Posted by Helen Sunday, December 20, 2015

What with one thing and another this blog has been languishing, which shameful. There have been other projects but that is not a real excuse. Anyway, one of the projects concerns Josephine Tey, who is sometimes described as the fifth Queen of Crime, after Christie, Sayers, Marsh and Allingham. I like Tey's novels but am not altogether sure she is up there with the leaders. My own preference for that fifth queen would Edith Caroline Rivett who wrote as E. C. R. Lorac and Carol Carnac. As they say, discuss.

However, reading about Tey I came across an interesting point. In her first detective novel, The Man in the Queue, published in 1929 under the name she used as a playwright and novelist, Gordon Daviot, part of the problem that faces Inspector Alan Grant is the lack of any identification on the victim. There are, for instance, no laundry marks on his clothes. Not a detail that could be used by detective writers these days: we no longer send our shirts, handkerchiefs or other parts of our apparel to the laundry, using washing machines at home or in the nearest launderette. There are, of course, dry cleaners and some clothes do have to go to them but that is a much less reliable form of identification.

That set me thinking about other details of evidence that can no longer be used by detective story writers but were so very popular in the thirties and even the forties. Monograms, for instance. Who on earth has his or her luggage, handkerchiefs, underwear and, in the case of certain very unreliable characters, both male and female, their specially made cigarettes monogrammed?

Then there are bigger issues: train timetables. Inspector French solved many a case in Freeman Wills Crofts's novels by co-ordinating trains whose arrivals and departures could be predicted with the use of the published time table. Imagine trying to do that nowadays. Imagine being the criminal planning an elaborate heist or murder, using that timetable, only to find that the original train has been cancelled and the one that was running later was so delayed that the connection was missed.

Mind you, there were problems even in those halcyon days. In Murder at the Vicarage (1930) Griselda Clements, the vicar's young and irresponsible wife, tells everyone that she came home from London, it being a day when you could get a cheap daily excursion ticket, with a certain train. Miss Marple, on the other hand, knows that the train was late so if Griselda was seen in the village at the "right" time she must have returned with an earlier trains.

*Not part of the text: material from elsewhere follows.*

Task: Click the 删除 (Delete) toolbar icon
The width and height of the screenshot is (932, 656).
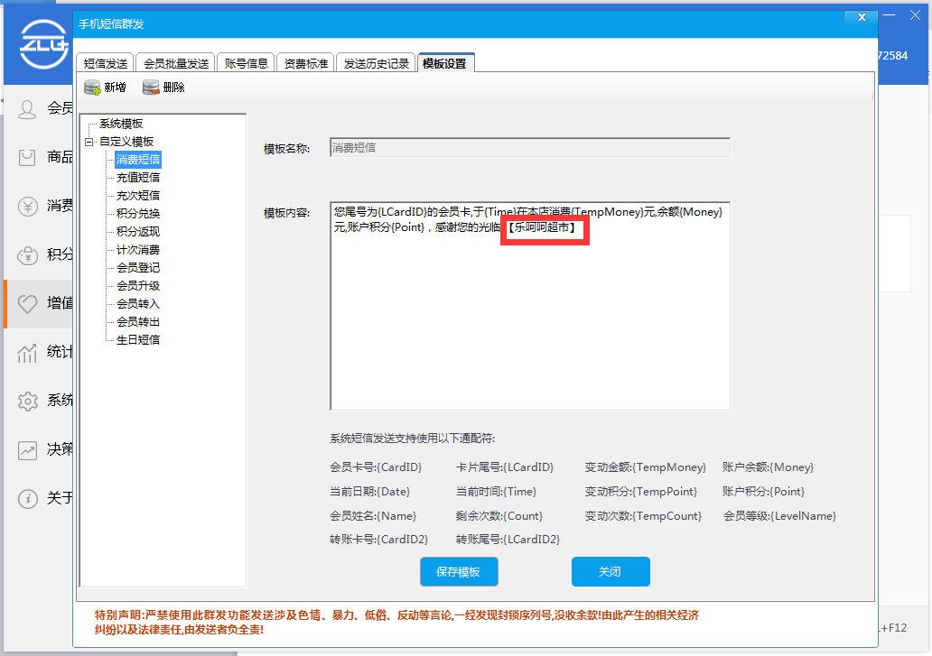Action: [164, 88]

Sure enough she had done just that in order to carry out a somewhat dubious though not criminal plan with the vicar's nephew.

Then there is a question of postal delivery. I vividly recall a short story by Margery Allingham where the solution depends entirely on when the evening post is delivered in a certain street. First of all, what is this concept, the evening postal delivery? Is there anyone still alive who remembers it? Secondly, the notion that anyone, let alone the man who runs, as I recall the chemist's on the corner, should be able to tell you for certain, what time the post is delivered on any day, is so weird and wonderful as to belong to another genre, fantasy.

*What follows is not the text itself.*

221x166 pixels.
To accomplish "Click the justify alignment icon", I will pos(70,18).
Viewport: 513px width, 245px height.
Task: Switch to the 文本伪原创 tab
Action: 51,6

Delivery boys play a big part in various detective stories right up to the fifties. Messages are carried by the boy from the butcher, the fishmonger, the grocer to various houses and behaviour in those houses is noted by those self-same boys. We have delivery vans but I somehow do not think the driver from Waitrose or Tesco's is going to be much use to the detective, whether police or private. Then again, with the absence of those boys how would Miss Marple or even Miss Silver find out all that detailed information the police always misses?

1 Responses to Some idle thoughts

  1. J. J. McC. Says:
  2. The "Queen" of crime is Ellery!